Try it: Print the records below exactly, and do not carry over any picture.

Data to use:
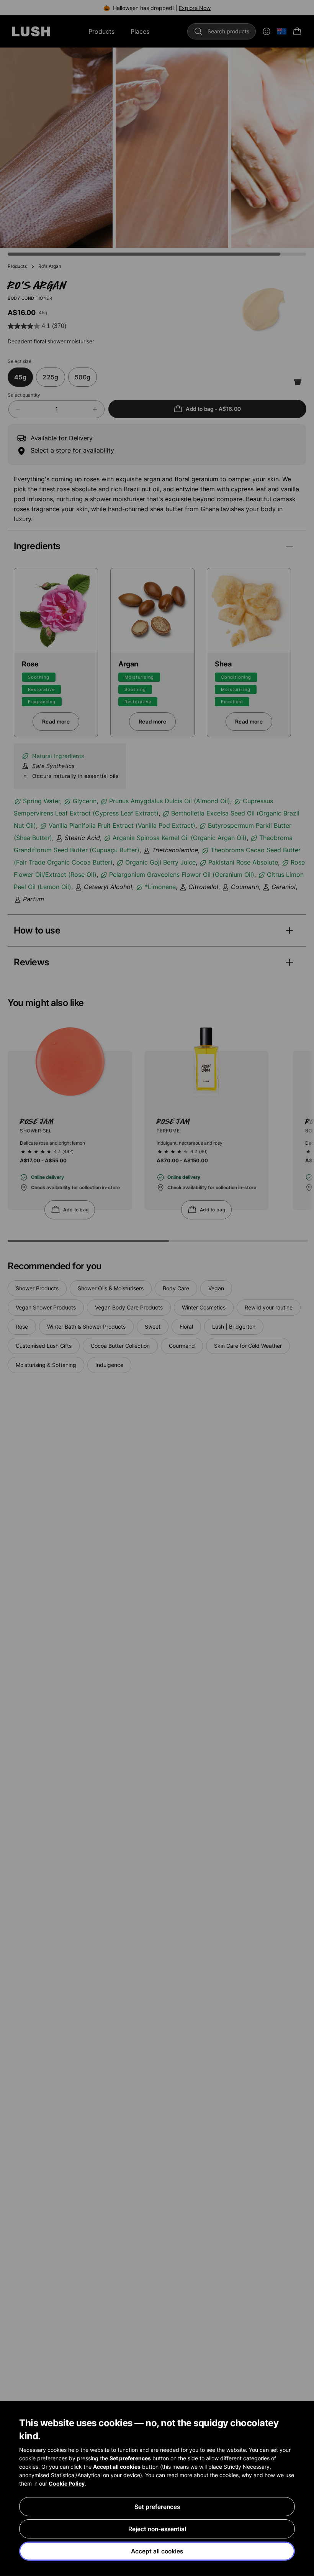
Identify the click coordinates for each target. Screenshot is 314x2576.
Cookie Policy (67, 2483)
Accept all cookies (157, 2551)
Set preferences (157, 2506)
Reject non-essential (157, 2529)
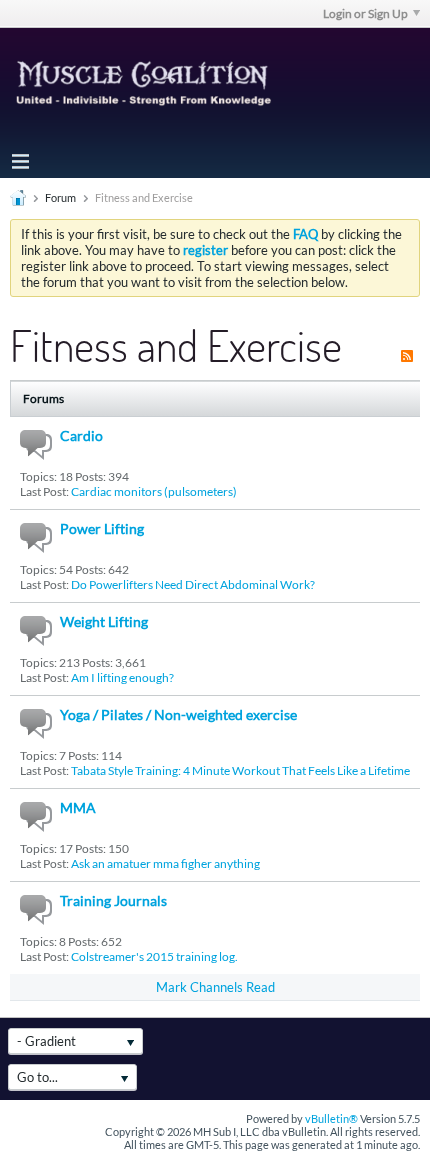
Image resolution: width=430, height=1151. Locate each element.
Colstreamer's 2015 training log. (154, 956)
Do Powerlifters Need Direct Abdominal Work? (193, 584)
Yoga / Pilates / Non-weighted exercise (178, 714)
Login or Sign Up (365, 13)
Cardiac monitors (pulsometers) (154, 491)
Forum (60, 197)
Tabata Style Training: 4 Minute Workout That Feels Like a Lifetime (240, 770)
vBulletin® (331, 1118)
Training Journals (113, 900)
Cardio (81, 435)
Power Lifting (102, 528)
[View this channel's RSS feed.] (407, 344)
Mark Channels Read (215, 987)
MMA (78, 807)
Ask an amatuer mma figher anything (165, 863)
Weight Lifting (104, 621)
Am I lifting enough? (122, 677)
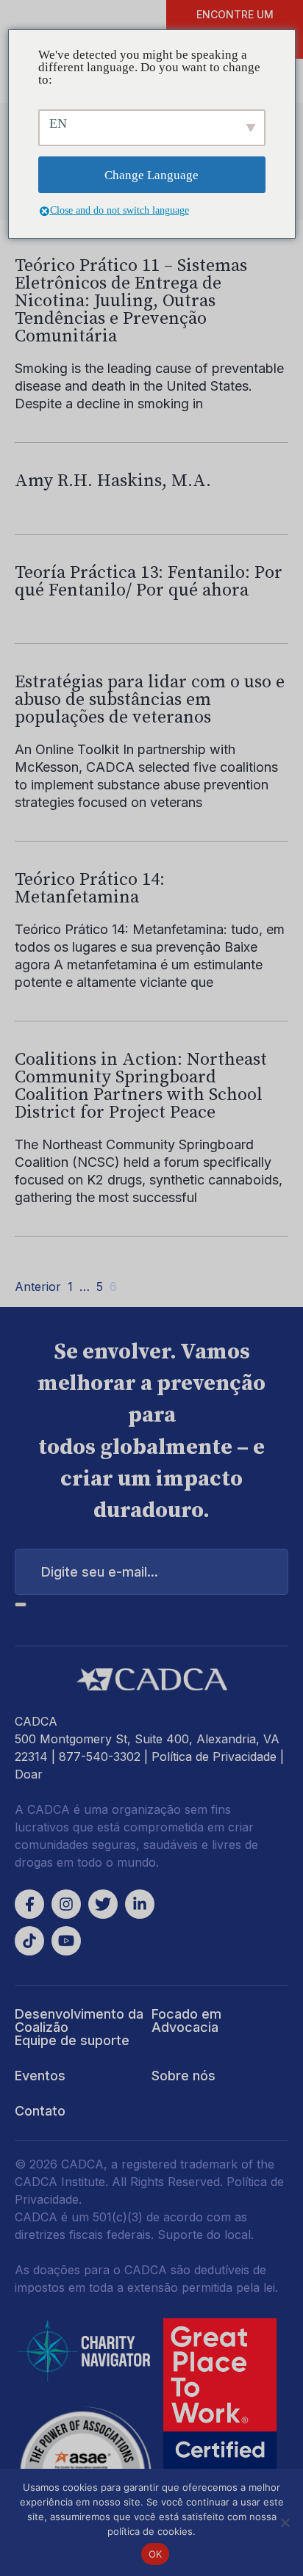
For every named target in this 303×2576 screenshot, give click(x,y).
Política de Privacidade (214, 1756)
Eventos (40, 2075)
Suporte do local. (205, 2234)
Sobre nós (183, 2075)
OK (156, 2554)
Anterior (38, 1286)
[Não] (284, 2522)
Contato (40, 2111)
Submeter (20, 1604)
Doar (29, 1774)
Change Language (151, 175)
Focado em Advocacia (186, 2020)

Solution to the exercise:
Identify the click coordinates for each target. Screenshot is 314x2576.
Cookie Policy (67, 2483)
Accept all cookies (157, 2551)
Set preferences (157, 2506)
Reject non-essential (157, 2529)
Image resolution: width=430, height=1151. Locate each element.
Colstreamer's 2015 training log. (154, 956)
Do Powerlifters Need Direct Abdominal Work? (193, 584)
Yoga / Pilates / Non-weighted exercise (178, 714)
Login or Sign Up (365, 13)
Cardiac monitors (pulsometers) (154, 491)
Forum (60, 197)
Tabata Style Training: 4 Minute Workout That Feels Like a Lifetime (240, 770)
vBulletin® (331, 1118)
Training Journals (113, 900)
Cardio (81, 435)
Power Lifting (102, 528)
[View this channel's RSS feed.] (407, 344)
Mark Channels Read (215, 987)
MMA (78, 807)
Ask an amatuer mma figher anything (165, 863)
Weight Lifting (104, 621)
Am I lifting enough? (122, 677)
For every named target in this 303×2576 screenshot, give click(x,y).
Política de Privacidade (214, 1756)
Eventos (40, 2075)
Suporte do local. (205, 2234)
Sobre nós (183, 2075)
OK (156, 2554)
Anterior (38, 1286)
[Não] (284, 2522)
Contato (40, 2111)
Submeter (20, 1604)
Doar (29, 1774)
Change Language (151, 175)
Focado em Advocacia (186, 2020)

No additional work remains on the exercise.